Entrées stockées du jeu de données
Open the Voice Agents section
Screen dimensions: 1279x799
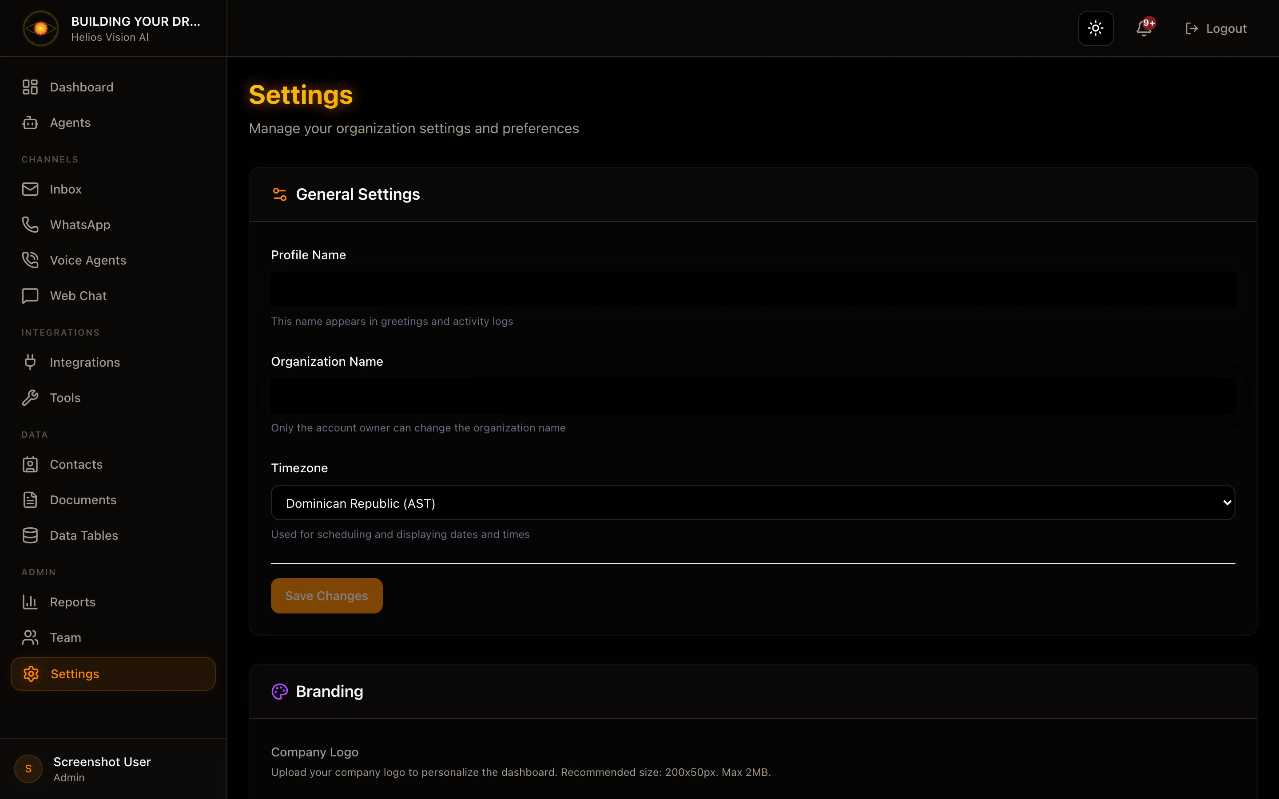coord(88,260)
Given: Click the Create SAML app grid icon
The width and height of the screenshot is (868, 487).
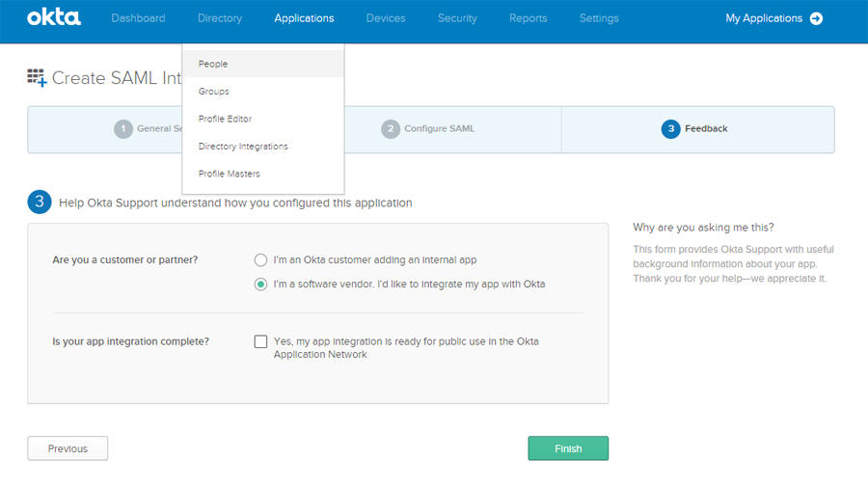Looking at the screenshot, I should [37, 78].
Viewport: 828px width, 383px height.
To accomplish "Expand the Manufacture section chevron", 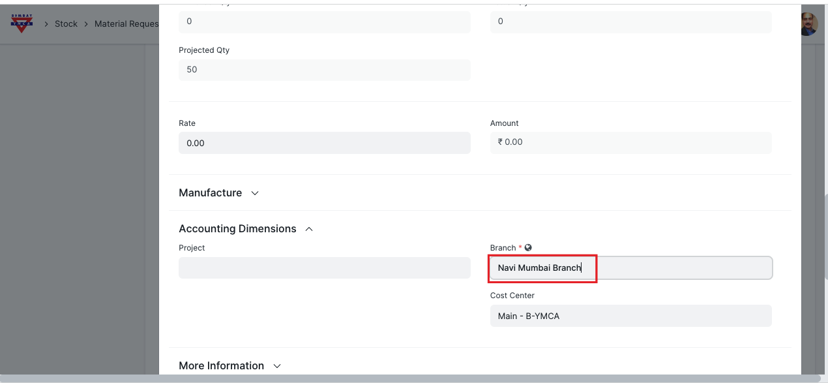I will pyautogui.click(x=255, y=193).

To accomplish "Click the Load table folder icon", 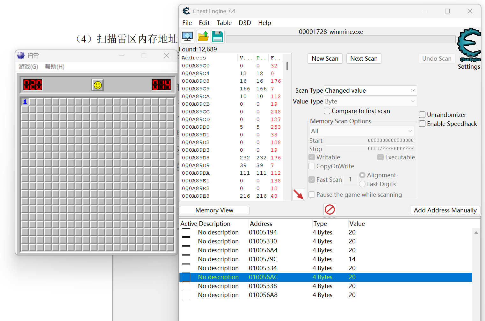I will (203, 36).
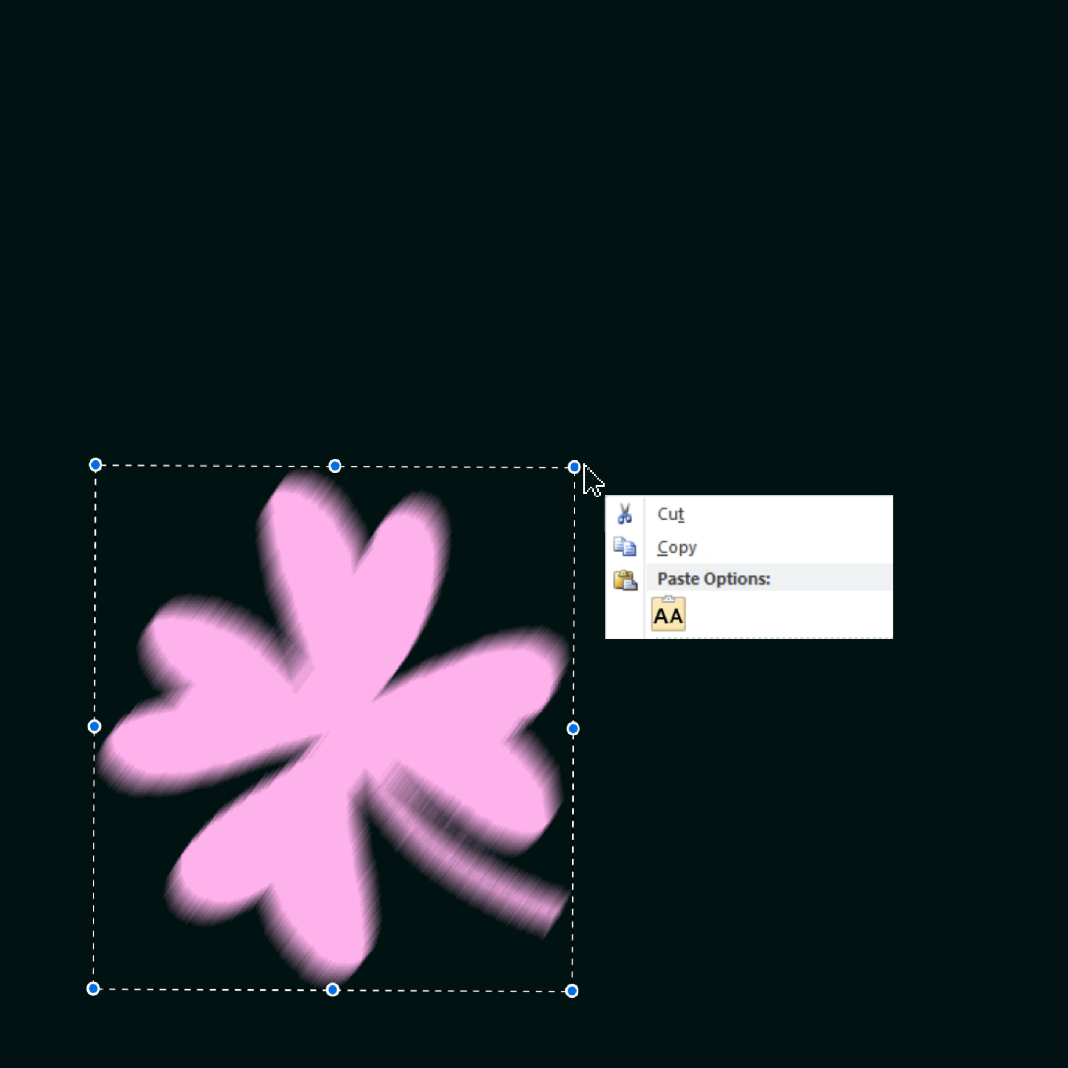Choose the Keep Text Only paste icon
The image size is (1068, 1068).
668,614
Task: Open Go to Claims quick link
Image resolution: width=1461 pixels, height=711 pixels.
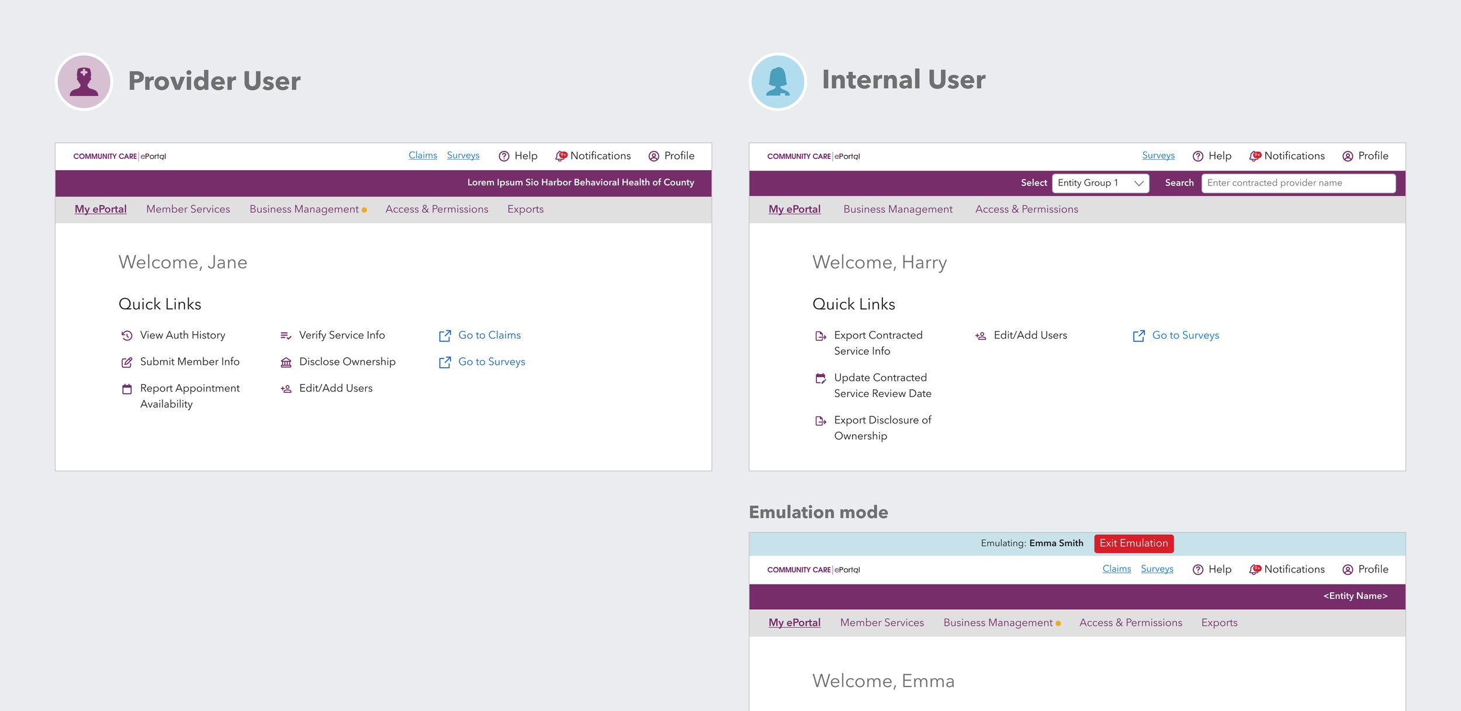Action: point(489,335)
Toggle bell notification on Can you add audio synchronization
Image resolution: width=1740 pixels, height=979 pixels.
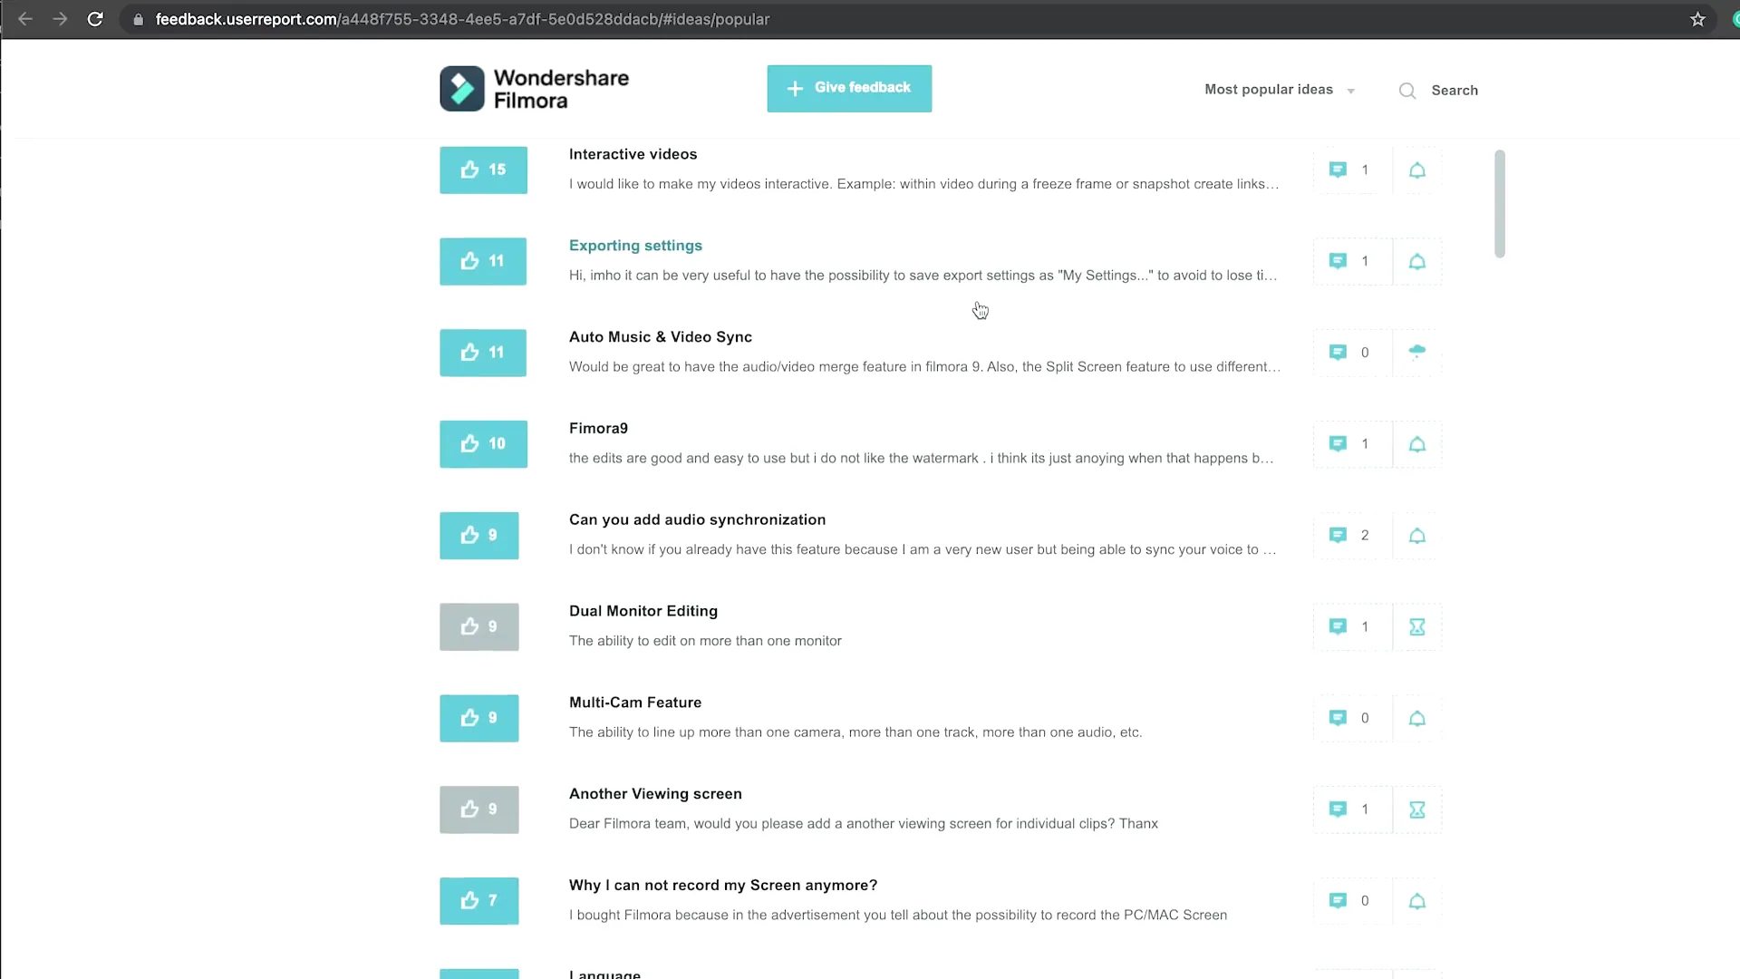click(1417, 534)
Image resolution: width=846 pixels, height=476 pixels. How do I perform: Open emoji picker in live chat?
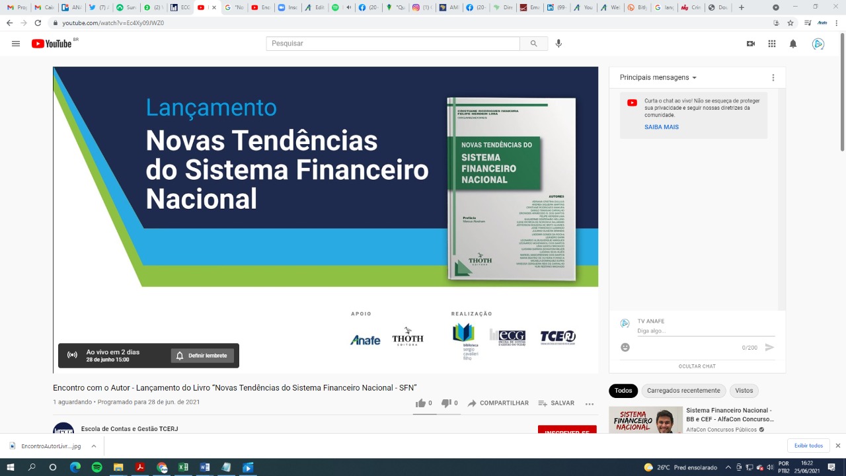point(625,347)
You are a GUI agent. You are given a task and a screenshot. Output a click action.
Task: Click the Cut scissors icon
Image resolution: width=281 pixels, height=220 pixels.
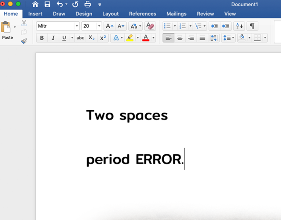click(24, 23)
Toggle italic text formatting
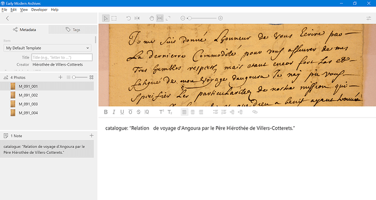 tap(114, 112)
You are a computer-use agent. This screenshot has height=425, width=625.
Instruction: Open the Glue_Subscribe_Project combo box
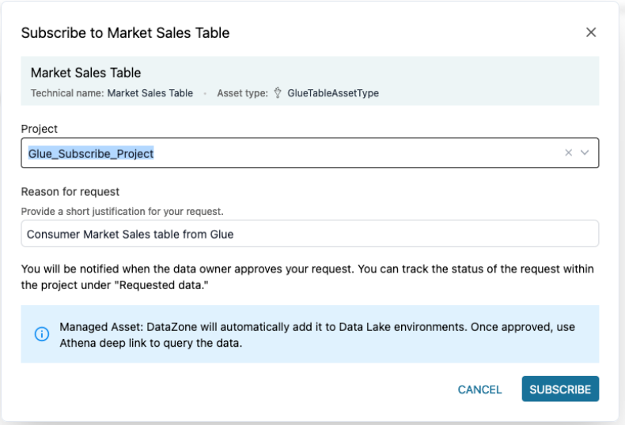point(285,153)
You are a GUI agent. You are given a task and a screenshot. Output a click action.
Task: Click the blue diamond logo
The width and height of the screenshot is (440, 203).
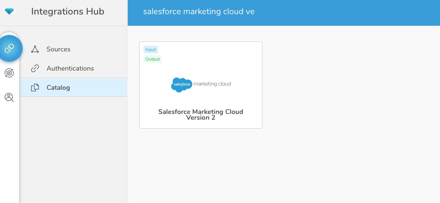click(x=9, y=12)
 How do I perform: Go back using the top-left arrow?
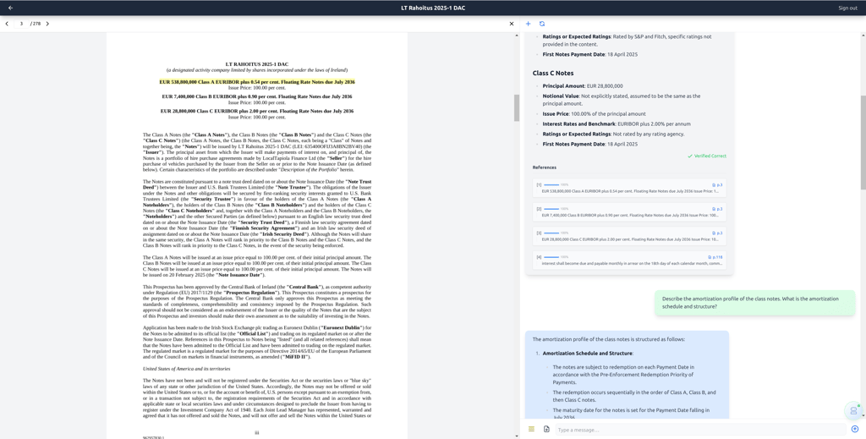tap(10, 8)
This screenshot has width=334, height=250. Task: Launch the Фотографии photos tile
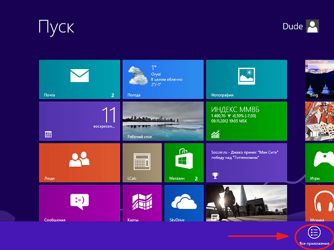[x=246, y=79]
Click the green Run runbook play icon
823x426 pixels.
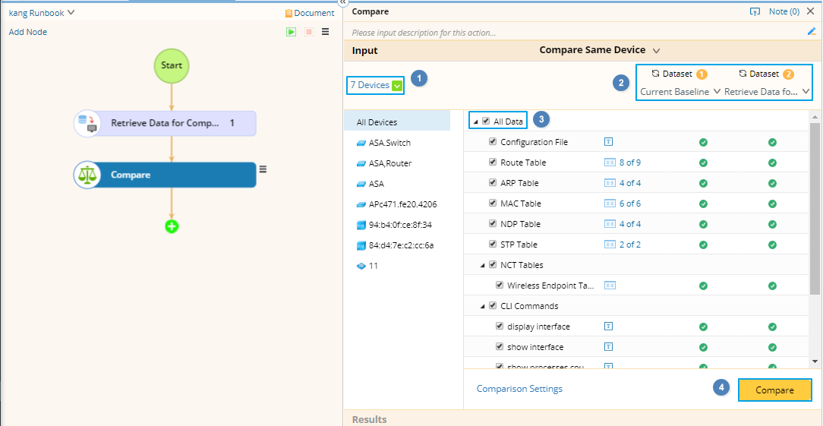pos(292,32)
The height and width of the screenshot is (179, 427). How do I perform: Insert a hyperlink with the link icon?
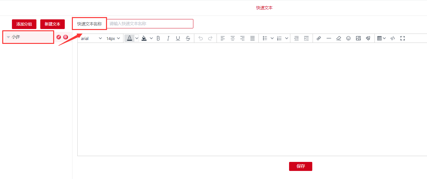pos(319,38)
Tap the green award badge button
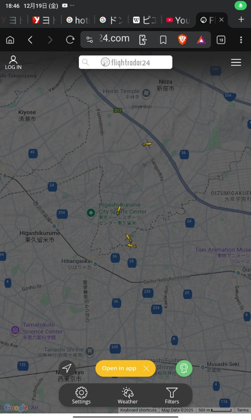 click(x=184, y=368)
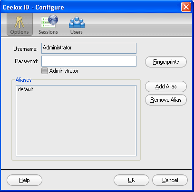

**Exercice écrit:** Quelles lignes des données contiennent le mot « Toggle » ? Repérez-les et recopiez chacune d'elles en entier, en respectant la casse.

**Réponse au problème:**
Toggle bell notification on Can you add audio synchronization
Toggle italic text formatting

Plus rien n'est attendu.